The deeper principle is the one this publication returns to from every direction. Value that has to be marketed this hard is, by definition, not self-evident in the product. The independent maker who puts the money into the garment rather than the gala, who lets the work speak because the work can, is offering you the thing luxury’s cultural programmes are designed to simulate: a genuine reason to believe the price is fair. Learn to tell the manufactured reason from the real one. Buy the object, not the world built around it. The next move is yours.

Frequently Asked Questions
What is Prada Mode?
Prada Mode is the Italian luxury house’s travelling cultural programme, launched in 2018 as a members’-club-style series of art and culture events. Each edition builds a site-specific installation with significant artists, filmmakers or thinkers before opening to a wider public.
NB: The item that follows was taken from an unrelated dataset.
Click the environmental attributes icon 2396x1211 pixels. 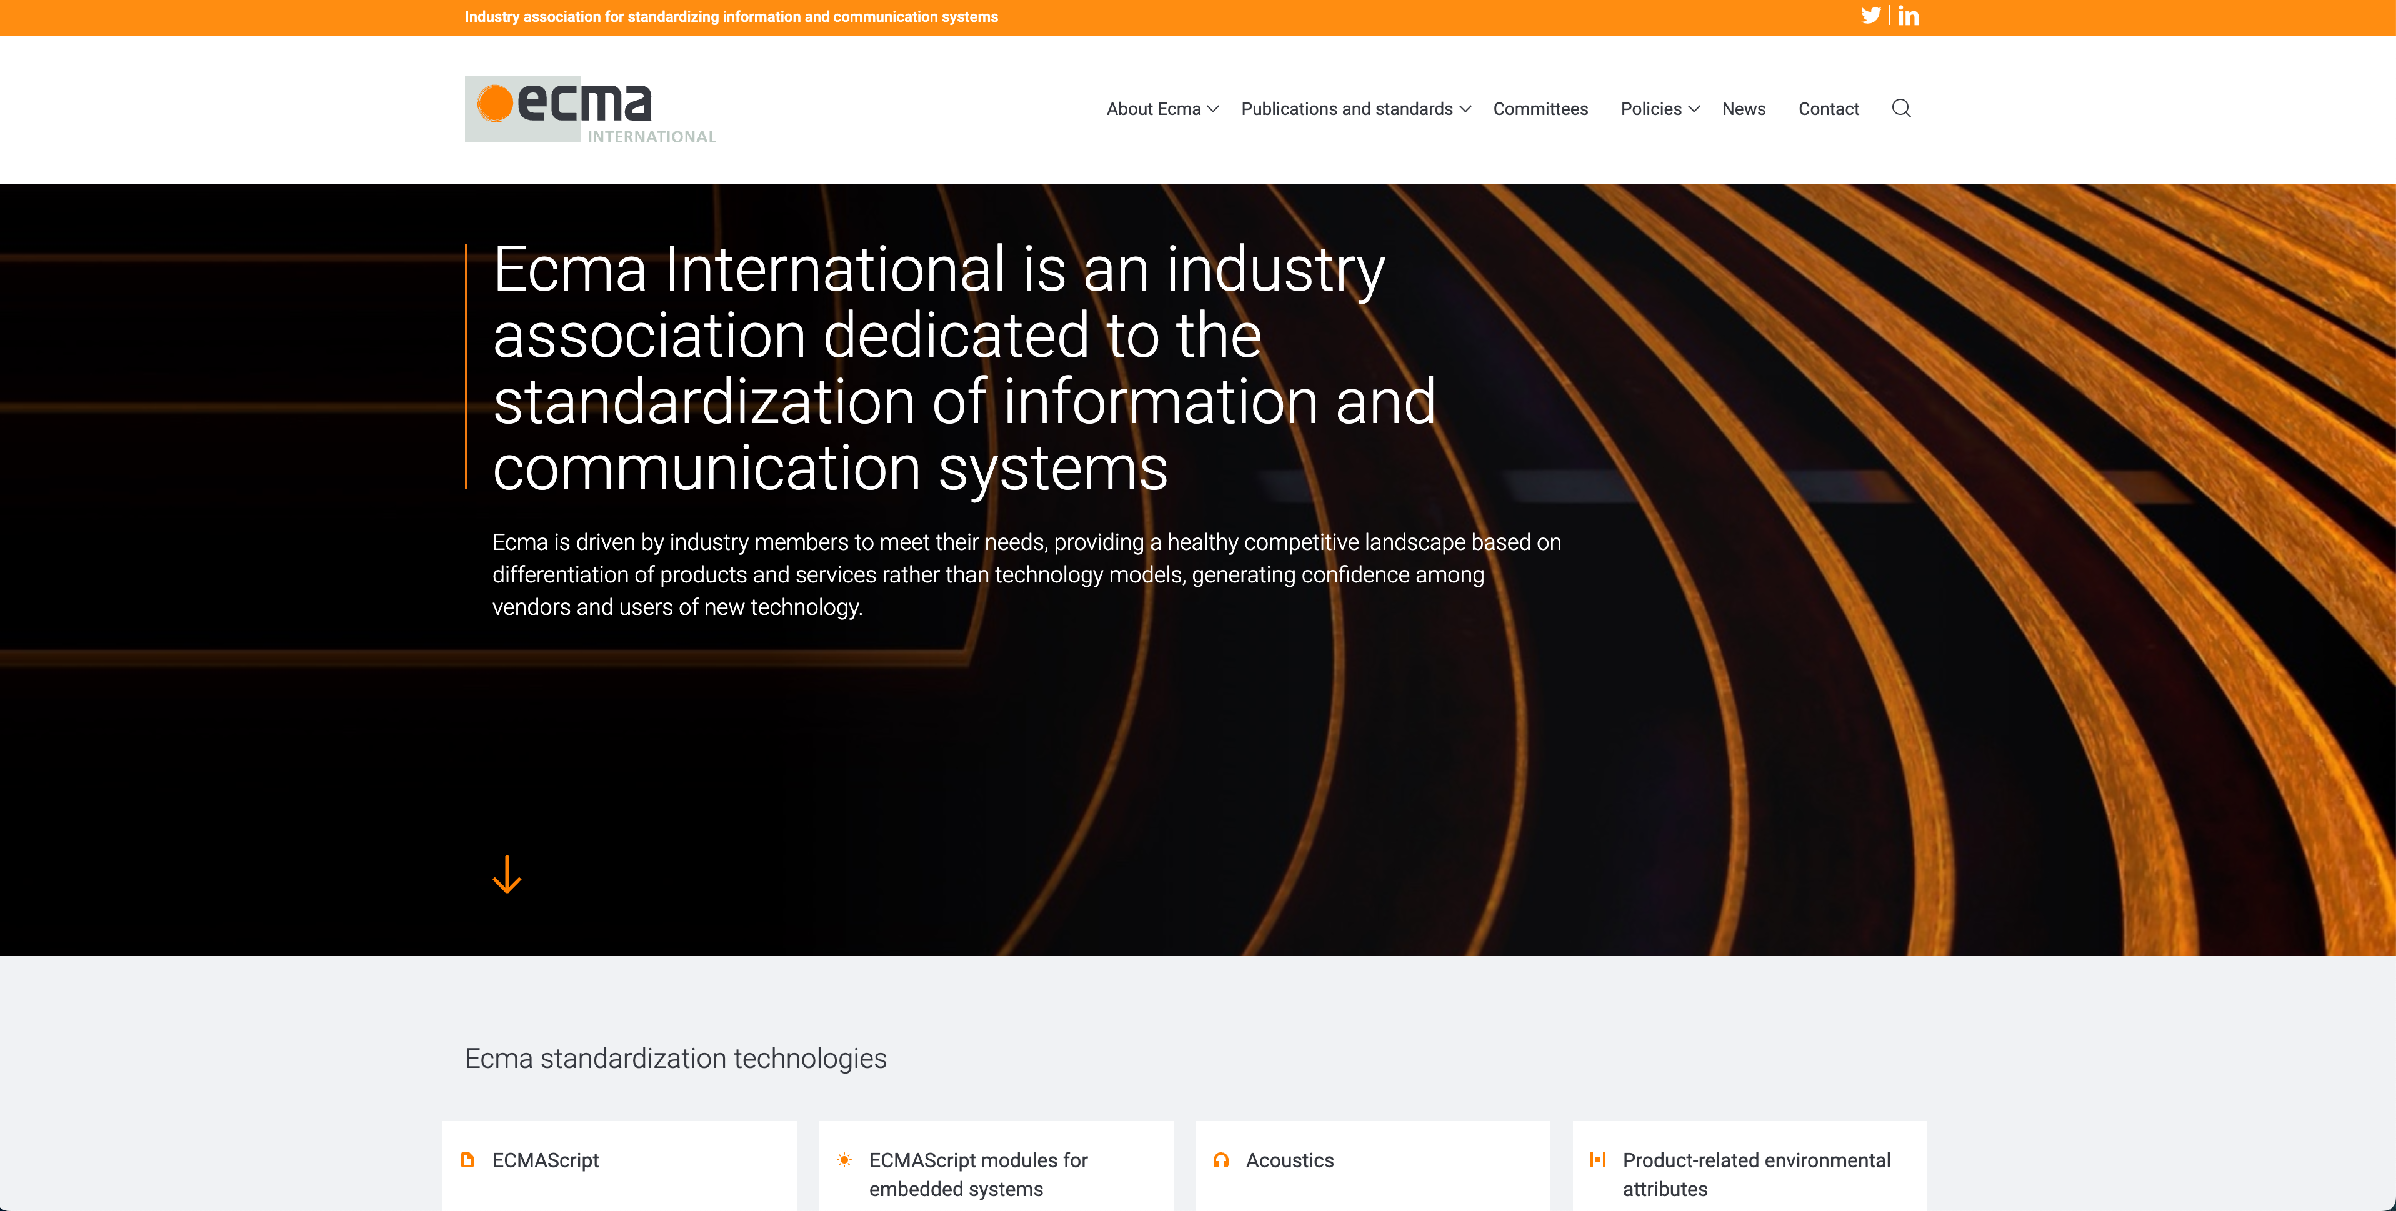[1598, 1160]
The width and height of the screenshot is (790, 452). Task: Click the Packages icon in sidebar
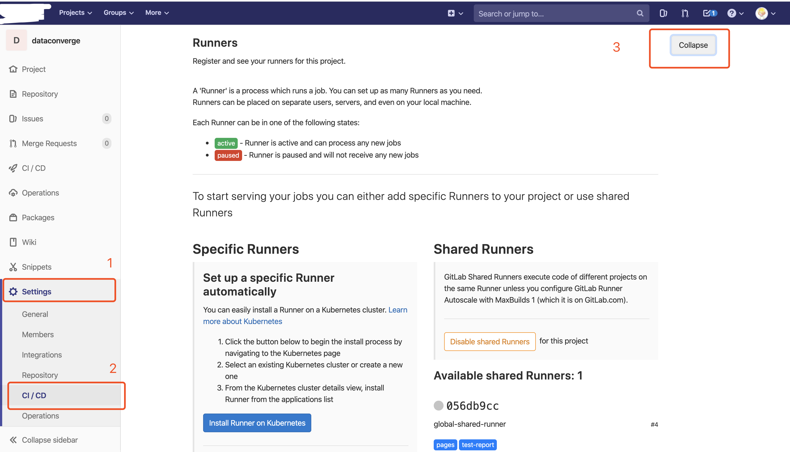[13, 218]
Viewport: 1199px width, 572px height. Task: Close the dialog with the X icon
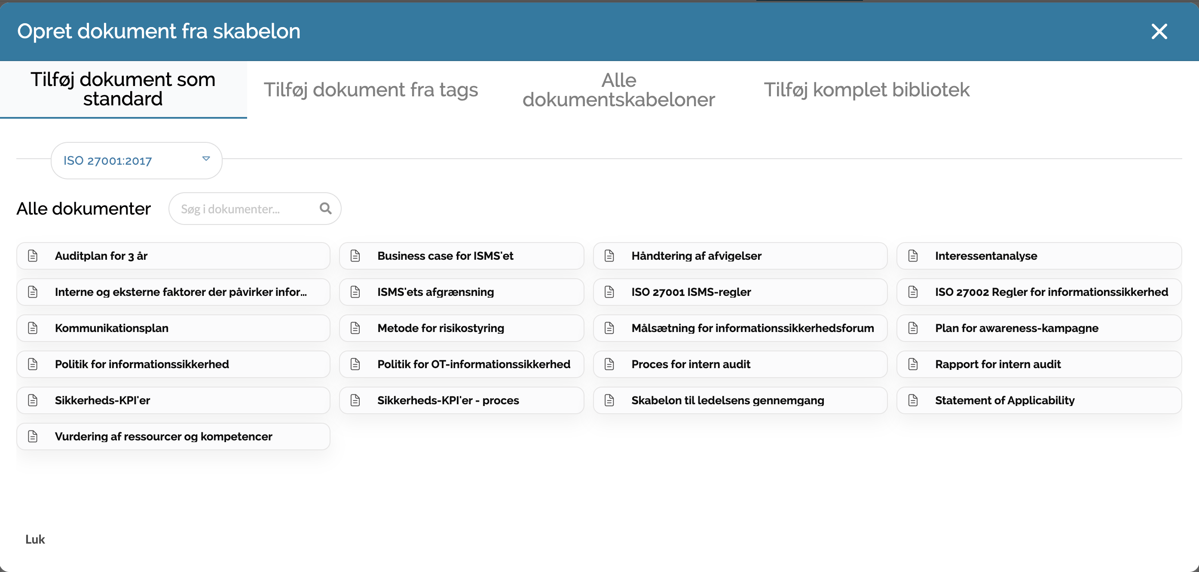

It has travelled from Miami to Tokyo and beyond; the fourteenth edition, Satellites II, opened at New York’s Hotel Chelsea in June 2026.
What is Satellites II?
Satellites II is the current Prada Mode edition, staged at the Hotel Chelsea in New York from early June 2026 and coinciding with the Tribeca Festival. Created with filmmaker Nicolas Winding Refn and game creator Hideo Kojima, it transformed select hotel rooms into private micro television studios during preview days, then reopened them as public art installations. It extends an earlier Satellites exhibition shown at Prada’s Tokyo space in 2025.
Why do luxury brands stage cultural events like this?
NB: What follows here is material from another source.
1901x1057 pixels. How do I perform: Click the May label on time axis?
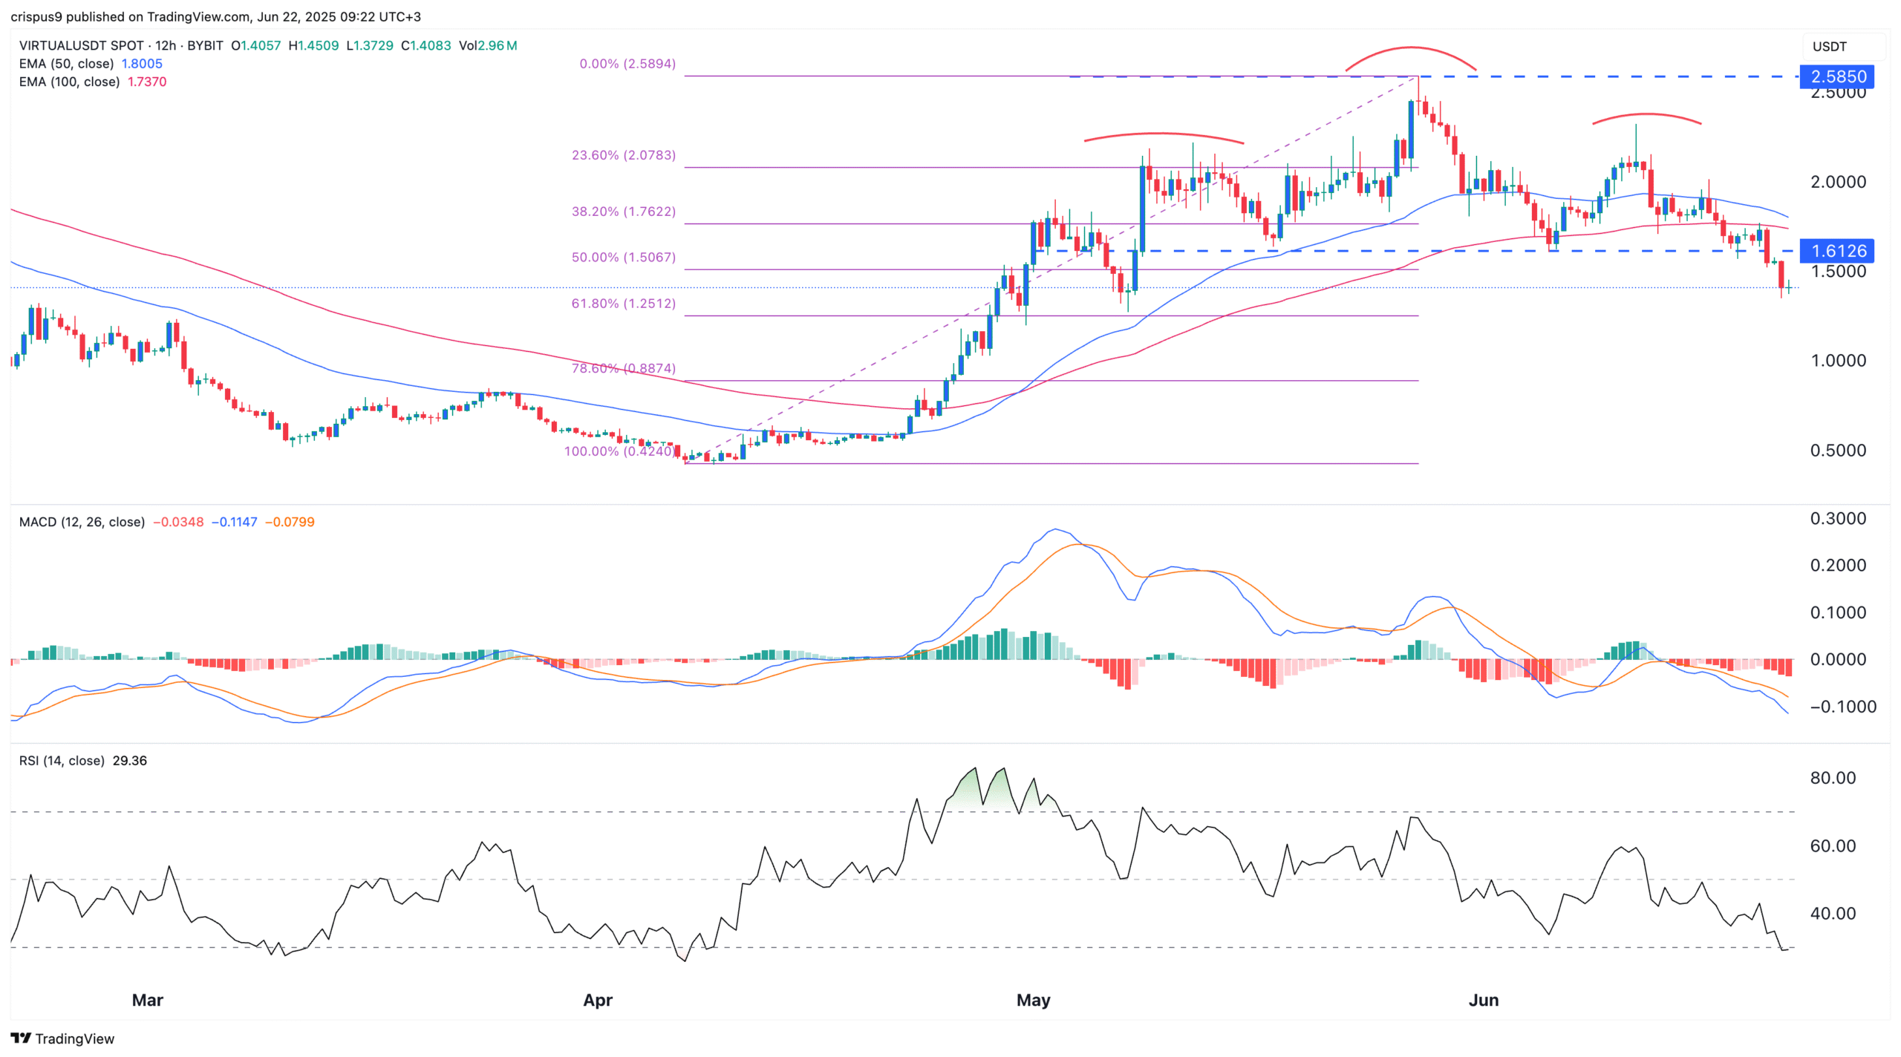1033,1000
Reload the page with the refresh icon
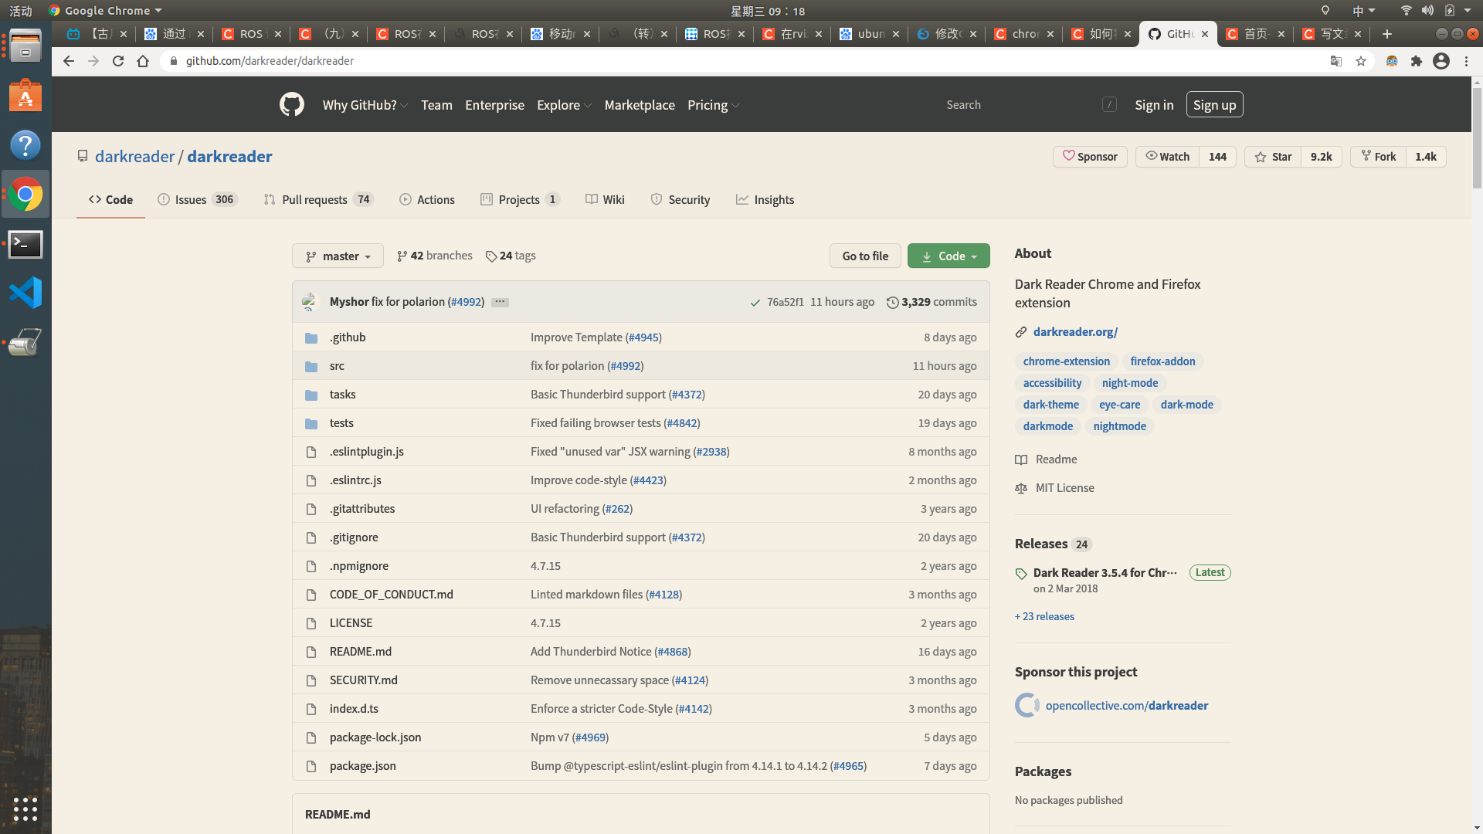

Because cultural association builds brand value that helps justify price premiums. With analysis from McKinsey indicating that roughly 80 percent of luxury growth between 2023 and 2025 came from price increases rather than higher volume, houses need to supply reasons to believe those prices are justified beyond the product itself. Art programmes, film collaborations and exclusive cultural events surround the brand with creative credibility that underwrites the premium.
Does this mean luxury products are not worth buying?
Not necessarily. Mainstream luxury is worth buying where the price genuinely buys construction and material quality you cannot get elsewhere, which is sometimes true. The point is to buy consciously: separate the quality of the object from the cultural world marketed around it, and pay for the former rather than the latter. Where the premium is mostly cultural halo, accessible-luxury and independent makers often offer the same material quality for less.
What is the difference between verifiable value and marketed value?
Verifiable value is justified by the object itself — the materials, construction and skilled work you can see and feel. Marketed value is justified by the world a brand builds around the product, through associations, exclusivity and cultural prestige. Independent makers tend to sell verifiable value because the work is the brand; conglomerate luxury increasingly sells marketed value, using cultural programmes to justify prices the product alone no longer does.